**Selected excerpt**
The Council did not seek to be represented in the Court below or in this Court. The second respondent, Mrs Hage, did not seek to be represented on the appeal in this Court either, save on the question of costs. She was, ultimately, the sole and successful appellant in the ERDC against the Council’s decision to approve the application. No costs are awarded in the ERDC.
The successful appellant in this Court then sought an order that Mrs Hage pay the costs of its appeal to this Court. On 25 March 2010, after hearing argument, we ordered that Mrs Hage pay the appellant’s costs of the appeal for reasons to be published. These are those reasons.
The Court has an unfettered and wide discretion to award costs of the proceedings before it. However, the exercise of the discretion is subject to the general rule, itself subject to exceptions which are not relevant in this case, that costs follow the event,[1] and will usually be awarded in favour of the successful party.
[1] Supreme Court Civil Rules 2006, r 263(1).
Mrs Hage did not participate in the appeal. However, it was only because of her argument in the ERDC that that Court was persuaded, wrongly as we have held, to overturn the decision of the Council. That decision was in favour of the appellant. The appellant’s only redress was to appeal to this Court, which appeal was successful.
Although Mrs Hage did not oppose the appeal in this Court, the appellant was still required to incur the costs of a successful appeal as a direct result of Mrs Hage’s action in the Court below. In those circumstances, unless there is some countervailing factor, the appellant would be entitled to an order for costs in its favour.
Mrs Hage’s objection to the proposal in the ERDC was based on the fact that, although there was a 15 metre fairway adjacent to her property protected by an easement in her favour, that was inadequate for the size of the boat owned by her and her husband. She claimed that the proposal should only be approved if the fairway was extended to at least 18 metres, thus conferring on Mrs Hage de facto rights to traverse an extra three metres onto the appellant’s land beyond the rights the subject of her easement. That argument was accepted by the ERDC but rejected by this Court.

**Work request**
Reproduce the stretch of the costs passage that starts at "The successful appellant" and finishes at "the successful party.", changing each "discretion" to "power".

**Dataset records**

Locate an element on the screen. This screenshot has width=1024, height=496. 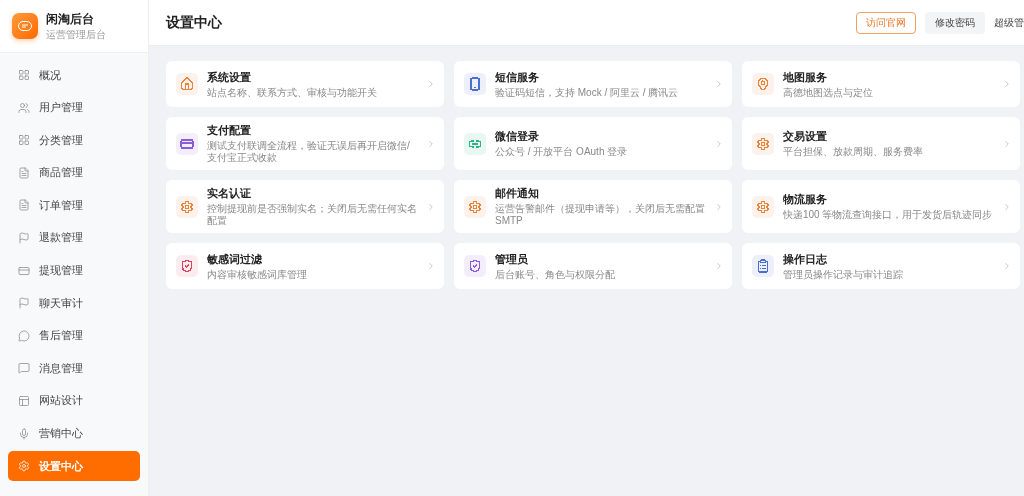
==
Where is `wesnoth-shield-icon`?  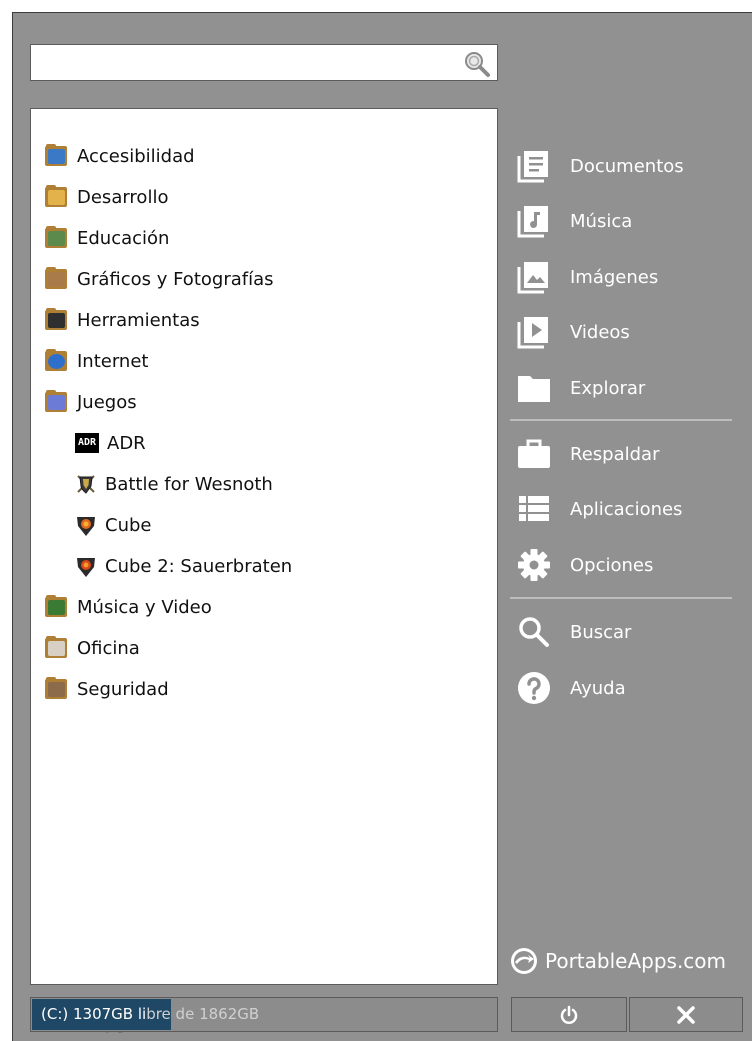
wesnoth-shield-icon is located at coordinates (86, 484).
--
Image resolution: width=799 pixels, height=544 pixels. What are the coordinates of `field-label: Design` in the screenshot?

**Exercise answer**
The successful appellant in this Court then sought an order that Mrs Hage pay the costs of its appeal to this Court. On 25 March 2010, after hearing argument, we ordered that Mrs Hage pay the appellant’s costs of the appeal for reasons to be published. These are those reasons.
The Court has an unfettered and wide power to award costs of the proceedings before it. However, the exercise of the power is subject to the general rule, itself subject to exceptions which are not relevant in this case, that costs follow the event,[1] and will usually be awarded in favour of the successful party.